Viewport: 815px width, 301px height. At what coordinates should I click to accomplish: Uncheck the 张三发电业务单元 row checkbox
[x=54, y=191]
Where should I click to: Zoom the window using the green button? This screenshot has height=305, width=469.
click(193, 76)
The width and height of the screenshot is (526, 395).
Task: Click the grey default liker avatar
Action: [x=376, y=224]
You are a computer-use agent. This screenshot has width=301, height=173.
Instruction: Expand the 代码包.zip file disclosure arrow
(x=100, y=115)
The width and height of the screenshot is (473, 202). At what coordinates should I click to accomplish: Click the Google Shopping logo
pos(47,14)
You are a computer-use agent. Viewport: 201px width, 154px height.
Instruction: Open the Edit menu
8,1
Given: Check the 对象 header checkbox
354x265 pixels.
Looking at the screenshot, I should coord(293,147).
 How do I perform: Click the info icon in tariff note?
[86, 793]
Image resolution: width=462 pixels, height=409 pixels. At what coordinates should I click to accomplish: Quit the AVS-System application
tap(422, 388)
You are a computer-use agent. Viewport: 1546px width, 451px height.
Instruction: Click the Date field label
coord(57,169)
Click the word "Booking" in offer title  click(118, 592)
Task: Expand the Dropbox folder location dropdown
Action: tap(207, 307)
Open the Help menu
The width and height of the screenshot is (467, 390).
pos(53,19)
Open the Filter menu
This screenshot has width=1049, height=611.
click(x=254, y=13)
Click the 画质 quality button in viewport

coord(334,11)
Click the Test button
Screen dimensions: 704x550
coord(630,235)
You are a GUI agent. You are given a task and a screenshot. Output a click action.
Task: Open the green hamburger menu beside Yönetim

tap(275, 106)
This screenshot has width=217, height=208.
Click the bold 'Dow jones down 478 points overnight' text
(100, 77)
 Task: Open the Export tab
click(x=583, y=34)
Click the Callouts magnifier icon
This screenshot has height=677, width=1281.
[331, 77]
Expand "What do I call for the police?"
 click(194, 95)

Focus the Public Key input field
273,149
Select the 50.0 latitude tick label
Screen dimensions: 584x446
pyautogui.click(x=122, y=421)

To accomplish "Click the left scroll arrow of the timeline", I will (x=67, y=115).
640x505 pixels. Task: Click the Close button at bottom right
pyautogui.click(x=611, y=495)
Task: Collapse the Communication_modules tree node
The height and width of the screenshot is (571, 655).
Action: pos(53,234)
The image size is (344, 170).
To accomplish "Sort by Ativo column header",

> [WHAT YOU NEED TO DO]: Set down nothing but the lines from the one containing "Task: Collapse the" through the final line above, exactly as written.

> [RESULT OF THE EXERCISE]:
Task: Collapse the Communication_modules tree node
The height and width of the screenshot is (571, 655).
Action: pos(53,234)
The image size is (344, 170).
To accomplish "Sort by Ativo column header",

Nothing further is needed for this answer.